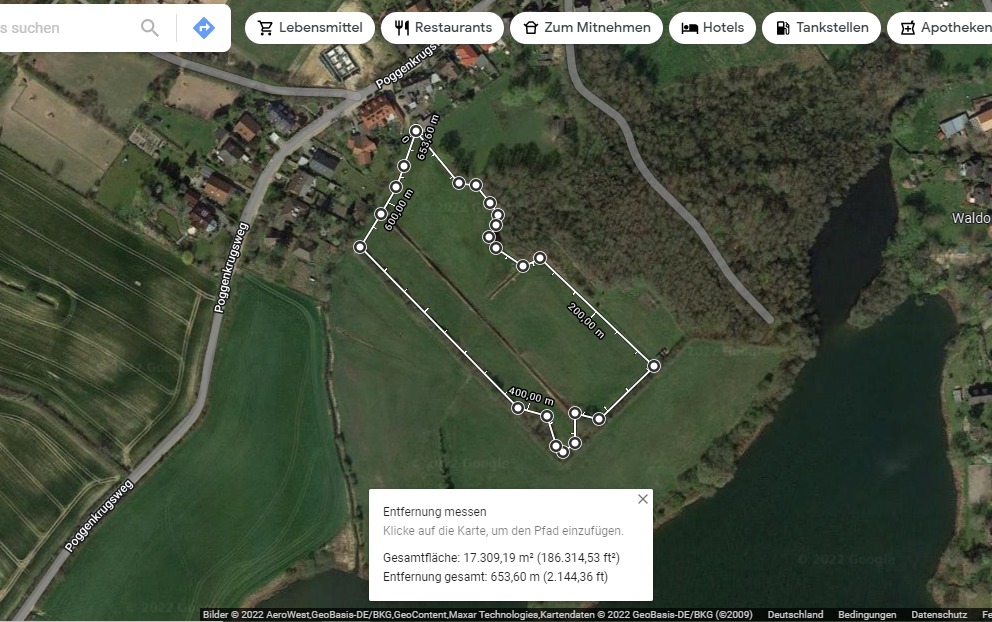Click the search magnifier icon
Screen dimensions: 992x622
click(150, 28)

---

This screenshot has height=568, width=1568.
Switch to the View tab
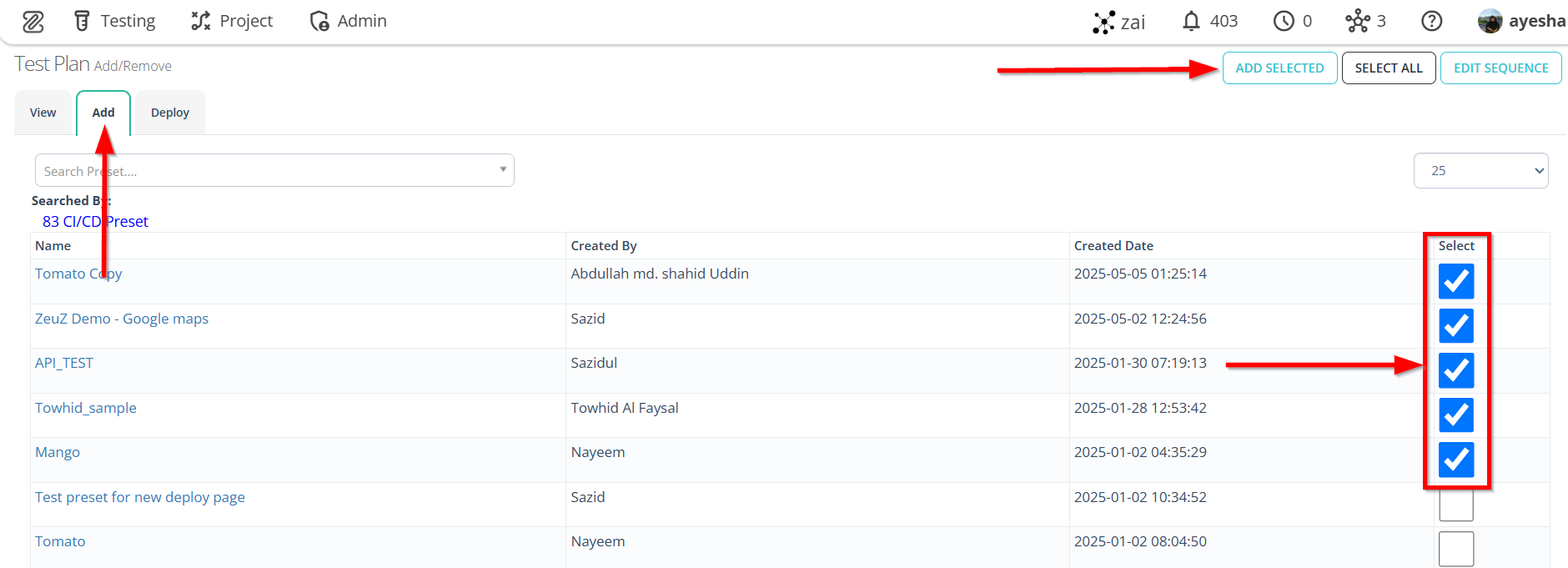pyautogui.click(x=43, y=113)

— What needs to be done —
Could you write out the data again, starting with the line containing "This screenshot has height=568, width=1568." and going on through the line containing "pyautogui.click(x=43, y=113)", replacing "View" with "Home" and changing nothing else? Leave out the pictures.

— Exercise result —
This screenshot has height=568, width=1568.
Switch to the Home tab
pyautogui.click(x=43, y=113)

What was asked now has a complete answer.